To maintain their § 1983 action against the City of Manchester, plaintiffs must satisfy two requirements:

 First, the custom or practice must be attributable to the municipality. In other words, it must be so well settled and widespread that the policymaking officials of the municipality can be said to have either actual or constructive knowledge of it yet did nothing to end the practice. Second, the custom must have been the cause of and the moving force behind the deprivation of constitutional rights.

Bordanaro v. McLeod, 871 F.2d 1151, 1156 (1st Cir.1989). Moreover, a city's failure to train or properly supervise municipal employees can yield liability against the city where that failure "reflects deliberate indifference to the constitutional rights of its inhabitants." City of Canton v. Harris, 489 U.S. 378, 109 S. Ct. 1197, 1206, 103 L. Ed. 2d 412 (1989).

The allegations in plaintiffs' complaint satisfy these requirements. Plaintiffs claim that the City of Manchester and the Manchester Fire Department were aware of numerous prior occasions when Captain Paradis abused his authority and exhibited unstable and unreasonable behavior. Further, plaintiffs allege that notwithstanding its awareness of such conduct, the City of Manchester continued to promote Paradis through the ranks of the Manchester Fire Department. Therefore, the motion to dismiss plaintiffs' § 1983 action against the City and the Fire Department is denied.

  3. Conclusion

For the reasons stated above, defendants' motion to dismiss (document no. 7) is denied except that those claims based on the Eighth Amendment are dismissed.

SO ORDERED.

NOTES

[1] This action, asserted under authority of 42 U.S.C. § 1983, alleges violations of the Fourth, Eighth, and Fourteenth Amendments to the United States Constitution. Jurisdiction is grounded upon 28 U.S.C. §§ 1331, 1342(1), (3). Plaintiffs also pursue pendent state claims.

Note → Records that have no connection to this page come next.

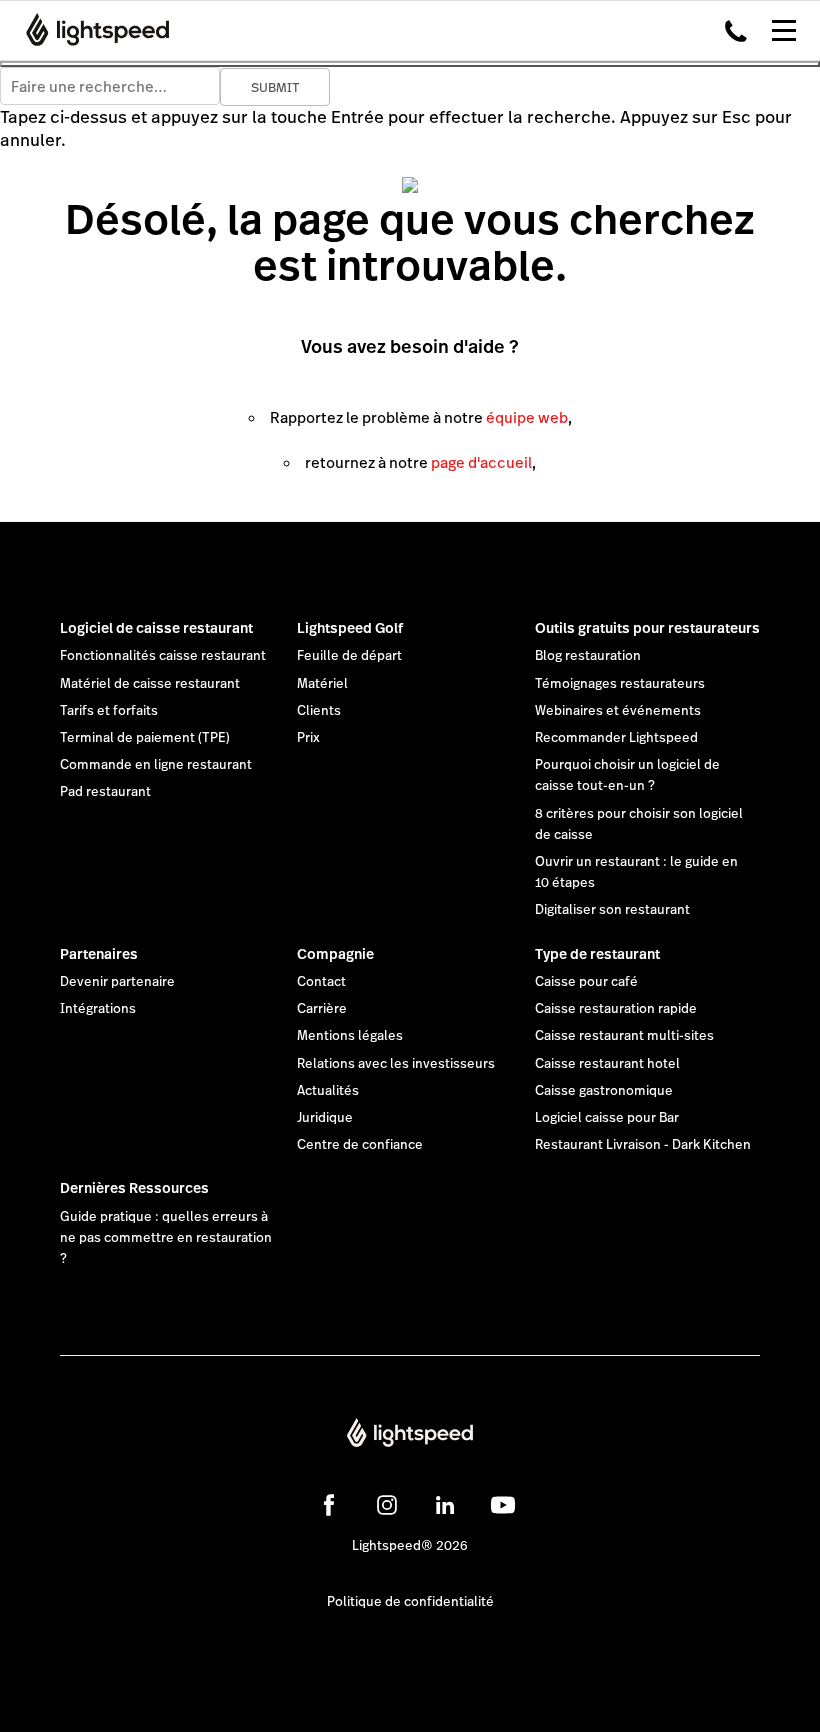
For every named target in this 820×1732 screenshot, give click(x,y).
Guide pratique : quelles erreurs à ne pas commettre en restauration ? (166, 1238)
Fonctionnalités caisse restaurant (163, 656)
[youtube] (503, 1505)
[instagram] (387, 1505)
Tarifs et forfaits (109, 711)
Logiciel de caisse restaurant (156, 628)
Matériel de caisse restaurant (150, 684)
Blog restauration (588, 656)
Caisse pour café (586, 982)
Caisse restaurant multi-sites (624, 1036)
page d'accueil (481, 462)
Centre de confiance (360, 1145)
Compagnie (335, 954)
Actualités (328, 1091)
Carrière (322, 1009)
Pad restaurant (105, 792)
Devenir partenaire (117, 982)
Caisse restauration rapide (616, 1009)
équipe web (527, 417)
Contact (321, 982)
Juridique (325, 1118)
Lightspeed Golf (350, 628)
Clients (319, 711)
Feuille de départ (349, 656)
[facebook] (329, 1505)
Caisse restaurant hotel (607, 1064)
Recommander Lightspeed (616, 738)
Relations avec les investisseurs (396, 1064)
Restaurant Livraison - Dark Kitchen (643, 1145)
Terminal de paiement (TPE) (145, 738)
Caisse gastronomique (604, 1091)
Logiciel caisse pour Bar (607, 1118)
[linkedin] (445, 1505)
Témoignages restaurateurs (620, 684)
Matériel (322, 684)
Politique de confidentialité (410, 1602)
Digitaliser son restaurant (612, 910)
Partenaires (99, 954)
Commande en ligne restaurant (156, 765)
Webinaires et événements (618, 711)
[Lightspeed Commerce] (91, 30)
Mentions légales (350, 1036)
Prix (308, 738)
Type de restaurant (597, 954)
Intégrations (98, 1009)
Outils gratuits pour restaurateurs (647, 628)
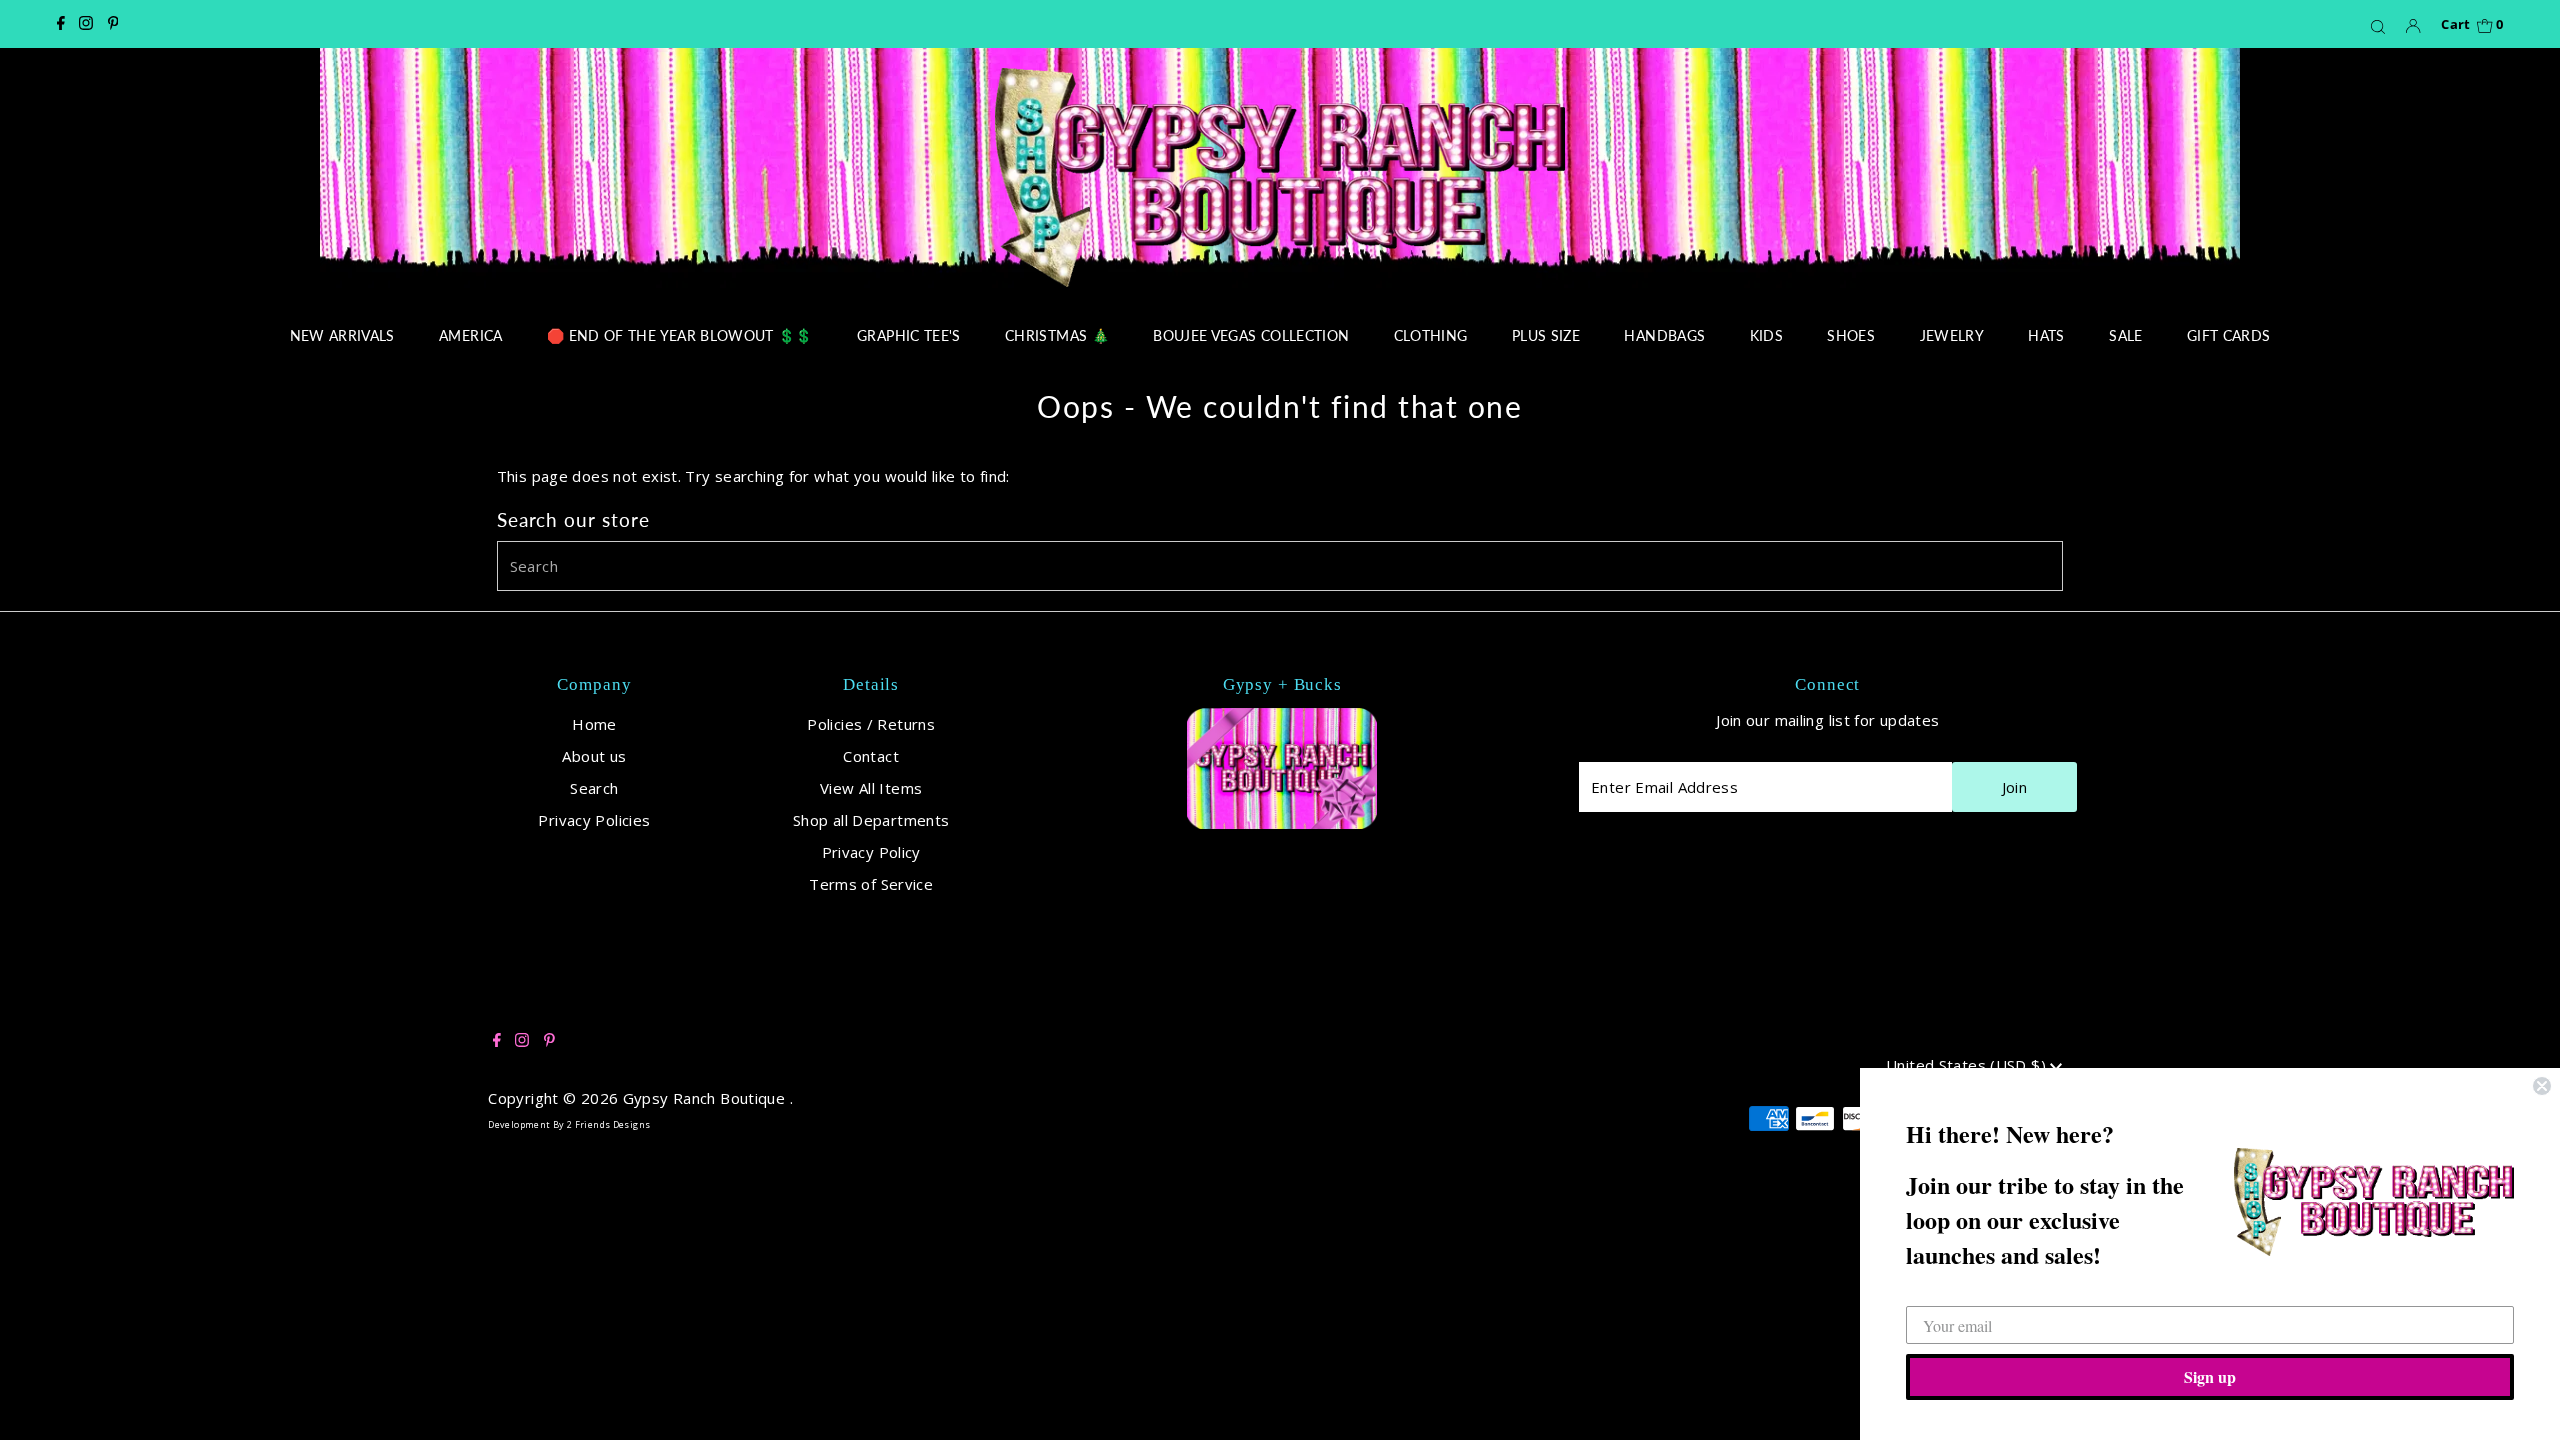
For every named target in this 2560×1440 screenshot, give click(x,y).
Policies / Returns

[2] For example, defendants contend that the facts in this case fail to support plaintiffs' assertion that MacDowell was abducted. As authority for this contention, defendants paraphrase the definition of abduction contained in Black's Law Dictionary. Defendants' three-sentence argument on this issue is not persuasive.

[3] For example, defendants contend that, "There was no false imprisonment." As authority for this contention, defendants rely on a New Hampshire criminal statute, RSA 633:3, which defines the misdemeanor of false imprisonment. Defendants make no attempt to explain why they believe that criminal standard should apply to this civil action.